Ferzan Ozpetek


F. Ozpetek“Ciascuno di noi ha due cuori, ma uno dei due cuori eclissa l’altro, ma se ognuno di noi riuscisse, anche per un solo istante, a intravedere la luce del suo cuore nascosto, allora capirebbe che quello è un cuore sacro e non potrebbe più fare a meno del calore della sua luce”.
E’ nelle parole della madre della protagonista Irene/Barbora Bobulova che si condensa il senso più profondo di Cuore sacro, il nuovo film di Ferzan Ozpetek, scritto ancora una volta insieme a Gianni Romoli, che firma la produzione con Tilde Corsi. E tornano anche le musiche di Andrea Guerra.
Il regista è convinto che questo sua nuova opera, distribuita da Medusa a partire dal 25 febbraio, susciterà polemiche, discussioni, e dà un consiglio al pubblico: una volta vista lasciatela depositare dentro di voi.
“E’ il mio film più difficile, ma ora me lo posso permettere. Un film che ha avuto una gestazione di 5 anni, all’origine doveva essere girato a Instanbul con protagonista un industriale, poi ho pensato a Napoli, ma era una città che non conoscevo così bene come Roma”.
Barbora Bobulova è l’imprenditrice di successo alle prese con l’antico palazzetto di famiglia da trasformare in monolocali redditizi. Ma l’incontro con quei luoghi familiari, con il fantasma rimosso della madre, e con la giovanissima Benny la spingono a intraprendere un viaggio interiore fino ai limiti della ‘follia’ dell’altruismo.
Nel cast Lisa Gastoni, un ritorno dopo anni di assenza dal set, i giovani Andrea Di Stefano e Massimo Poggio, l’adolescente Camille Dugay Comencini, oltre a due attrici di esperienza teatrale come Michela Cescon (Primo amore) e Elisabetta Pozzi.

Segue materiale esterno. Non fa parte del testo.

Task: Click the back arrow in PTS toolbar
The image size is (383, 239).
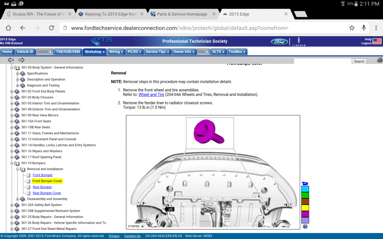Action: point(11,60)
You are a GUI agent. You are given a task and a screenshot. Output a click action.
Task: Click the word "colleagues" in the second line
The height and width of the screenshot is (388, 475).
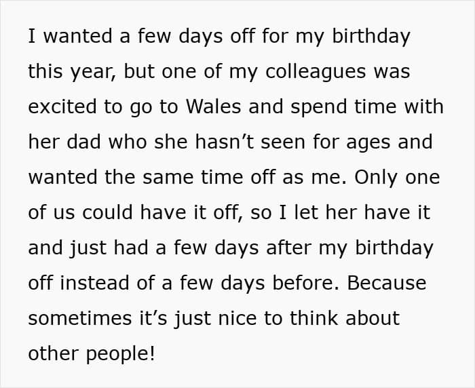tap(316, 73)
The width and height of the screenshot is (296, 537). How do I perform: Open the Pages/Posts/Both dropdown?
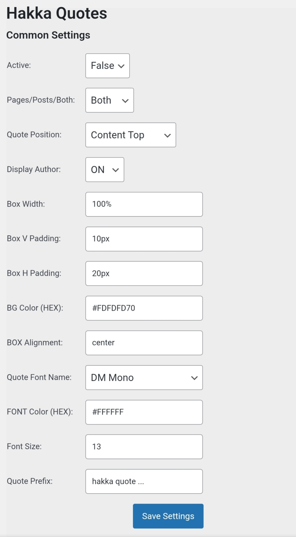tap(109, 100)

B. BobulovaQuanto di francescano c’è nel personaggio di Irene con questa sua spogliazione finale?
Mi hanno influenzato tanti santi, c’è anche san Francesco. Ma c’è Mevlana, il capo spirituale dei dervisci. E poi ci sono gli esempi concreti della vita di tutti i giorni che vengono da persone che si sacrificano, che si danno agli altri.

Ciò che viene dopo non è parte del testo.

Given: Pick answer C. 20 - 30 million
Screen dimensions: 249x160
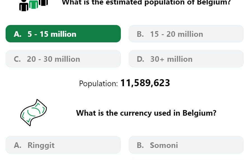Looking at the screenshot, I should click(63, 59).
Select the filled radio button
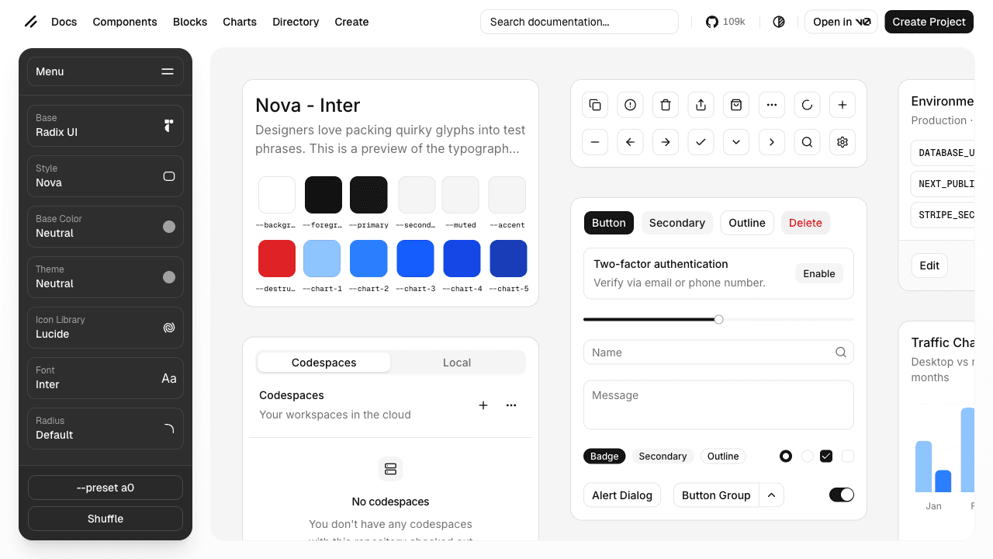 [x=786, y=457]
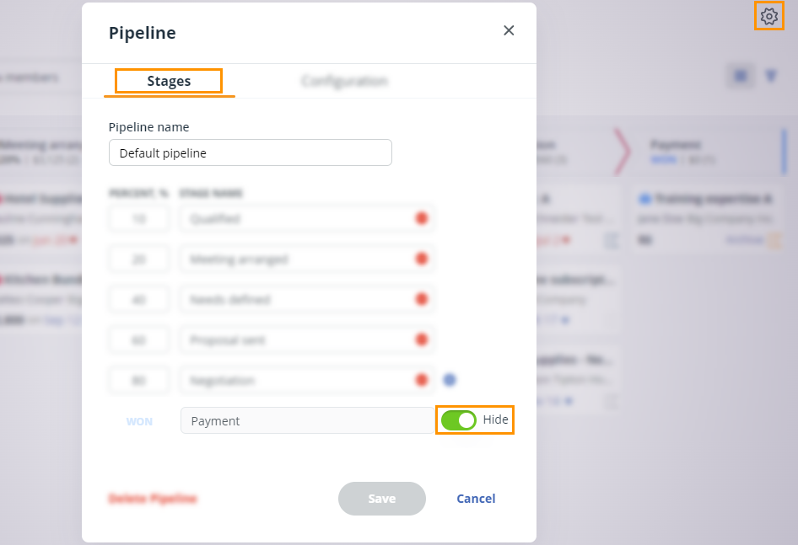Close the Pipeline dialog
The width and height of the screenshot is (798, 545).
tap(509, 29)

Non le sembra di aver esagerato a volte i toni del film?
No, nella sua prima versione la sceneggiatura aveva elementi che scioccavano lo spettatore. Non è stato facile mantenere l’equilibrio narrativo. Un’inquadratura in più o in meno può infatti far precipitare la scena da un momento all’altro.

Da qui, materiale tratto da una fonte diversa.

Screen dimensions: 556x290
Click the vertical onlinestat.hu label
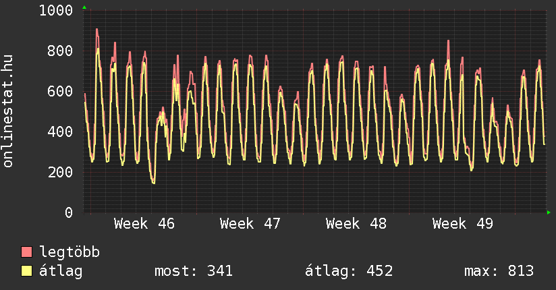9,111
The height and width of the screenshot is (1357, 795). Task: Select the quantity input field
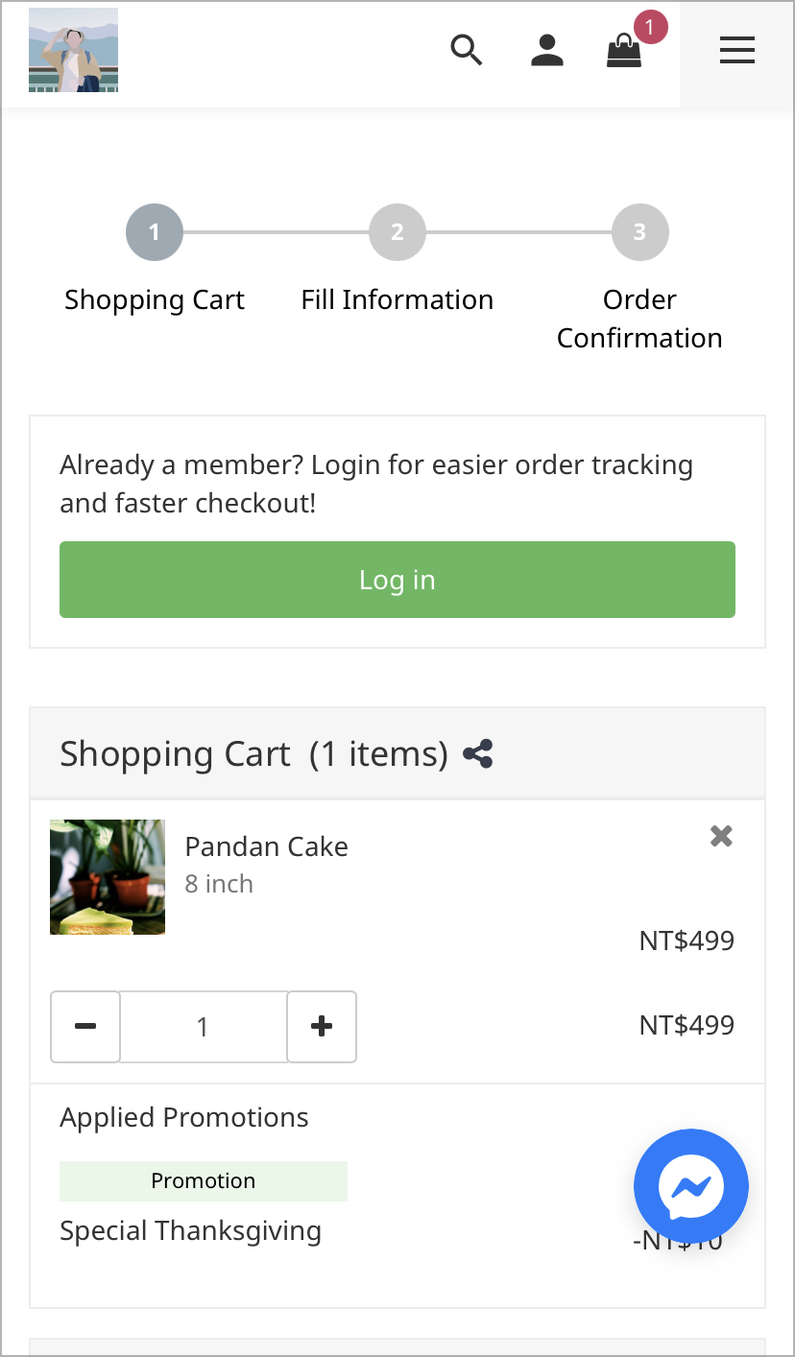tap(204, 1026)
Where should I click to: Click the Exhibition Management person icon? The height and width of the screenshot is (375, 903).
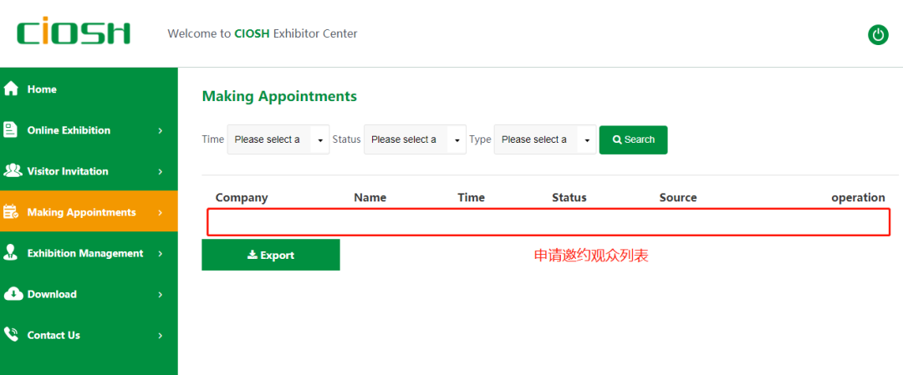[x=12, y=253]
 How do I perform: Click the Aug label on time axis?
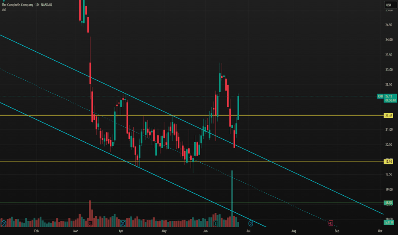[x=294, y=231]
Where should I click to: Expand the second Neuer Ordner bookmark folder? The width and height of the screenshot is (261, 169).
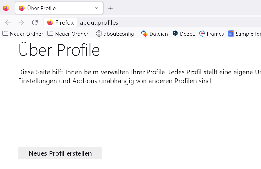(68, 34)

Quanto il suo film è politico?
Premesso che la politica non pensa all’uomo della strada, ai suoi problemi e bisogni quotidiani. Non sono mai stato un regista che racconta problematiche sociali in modo diretto. E in questo film le nuove povertà non sono il centro della storia, costruiscono semmai il contesto in cui matura la crisi d’identità d’Irene.

Quant’è invece religioso?
Non mi pongo domande di questo genere, o problemi di fede, sono un laico. Scivolo tra tante religioni. I miei interrogativi riguardano l’esistenza dell’uomo: il senso della vita, la perdita delle persone care, come trovare traccia di loro intorno a noi, come poterle di nuovo incontrare.
Non affronto con Cuore sacro un discorso religioso, piuttosto provo a raccontare le emozioni. E quando giro un film non seguo la logica, ma sul set devo provare emozioni.

A. Di StefanoHa chiesto la collaborazione della Comunità di Sant’Egidio?
Grazie a loro ho scoperto i luoghi dove vivono e vengono aiutati i nuovi poveri. Sono loro infatti ad aver preso il posto dei clochard e rappresentano la grande emergenza della nostra società. E ho conosciuto persone che a loro si dedicano in modo commovente. In una società sempre più volgare ho trovato questa novità cioè persone che aiutano e s’aiutano. Ma non ho voluto parlare in modo politico di questa solidarietà, non è da me. Ho raccontato invece una crisi d’identità, un fatto che può accadere a tanti altri. Non ci capita forse spesso di sentirci in colpa incontrando una persona in difficoltà?

E il finale?
Non raccontiamolo per favore, diciamo solo che mi piacciono le coincidenze della vita.